Frydenberg – the biggest spending Treasurer on record

The spending of the Morrison government would make Gough Whitlam blush.

(For younger readers, Whitlam was Prime Minister in the early 1970s who was maligned for series of massive increases in government spending.)

The raft of policy changes in Treasurer Josh Frydenberg’s budget have a huge price tag.
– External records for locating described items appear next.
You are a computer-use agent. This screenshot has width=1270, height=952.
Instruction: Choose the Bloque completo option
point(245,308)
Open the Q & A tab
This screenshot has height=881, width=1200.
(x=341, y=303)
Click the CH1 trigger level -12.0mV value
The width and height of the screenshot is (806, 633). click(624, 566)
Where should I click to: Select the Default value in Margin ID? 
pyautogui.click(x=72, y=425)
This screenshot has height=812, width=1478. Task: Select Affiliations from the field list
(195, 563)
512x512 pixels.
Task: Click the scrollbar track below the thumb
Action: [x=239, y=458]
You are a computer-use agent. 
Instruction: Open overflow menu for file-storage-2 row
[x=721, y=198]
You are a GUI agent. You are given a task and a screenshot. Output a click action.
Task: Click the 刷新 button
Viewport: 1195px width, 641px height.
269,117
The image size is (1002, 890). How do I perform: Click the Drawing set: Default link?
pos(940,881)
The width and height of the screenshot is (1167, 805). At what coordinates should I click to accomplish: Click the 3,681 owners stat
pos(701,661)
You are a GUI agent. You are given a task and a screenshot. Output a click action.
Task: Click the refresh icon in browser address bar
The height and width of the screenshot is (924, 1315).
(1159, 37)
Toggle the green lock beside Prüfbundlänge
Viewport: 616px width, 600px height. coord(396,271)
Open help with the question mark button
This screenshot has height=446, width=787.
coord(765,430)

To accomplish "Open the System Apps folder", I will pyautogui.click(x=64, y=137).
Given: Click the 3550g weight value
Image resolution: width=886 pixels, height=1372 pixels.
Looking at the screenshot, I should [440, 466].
According to the budget papers, the impact of policy decisions taken since the December 2020 Mid Year Economic and Fiscal Update totalled $88 billion in the four years from 2020-21 to 2023-24.

Government spending as a proportion of gross domestic product hit a record 32.1 per cent of GDP in 2020-21, will ease to 27.3 per cent in 2021-22 and will remain above 26 per cent of GDP through to 2024-25.

No other government has spent this much over such an extended time frame.

These debt and deficit issues are the macroeconomic benchmarks for the budget.

The budget papers show that the annual net interest cost of servicing that debt will be $14 billion in 2021-22, rising to above $17 billion in 2024-25. And that is with interest rates around the world at record lows and expected to be similarly low over the period of the forecasts.

The elephant in the room is what happens to those interest payments if, or rather when, interest rates rise.

In calculating an annual interest cost of around $17 billion in 2024-25, the Treasury assumes that interest rates “move broadly in line with market expectations”. In other words, interest rates broadly unchanged from now.

That may well prove to be the case but with the global economy hotting up, with inflation starting to lift and the interest rate on government bonds also rising, that is a bold assumption.

The math on the potential problem with government debt is easy. With debt at $1 trillion, for every 0.1 per cent rise in interest rates on the cost of debt, there is a $1 billion addition to the annual interest payment. A rise of 1 per cent adds $10 billion to the annual interest cost.

Wow.

And that is if the level of debt is stable at around $1 trillion. Unless there is a return to a balanced budget at some stage, the interest costs will escalate as debt grow too.

If the economy remains strong, and let us hope it does, it will be the 2022 budget and the ones beyond that will need to move the policy dial towards a surplus. If not, the interest costs of servicing debt may rise to very uncomfortable levels.

A couple of years ago, Frydenberg made a good point. The annual interest cost of government debt “could have built 500 schools or a world-class hospital in each state and territory”.

If over the next few years, the average interest rate on government debt rises by just 1 per cent, there will be an extra $10 billion a year needed to pay the interest on debt which is $10 billion less for childcare, health, schools, aged care, infrastructure and tax cuts.

That is why one day, perhaps very soon, tackling the trillion dollar debt mountain will matter more than it does today.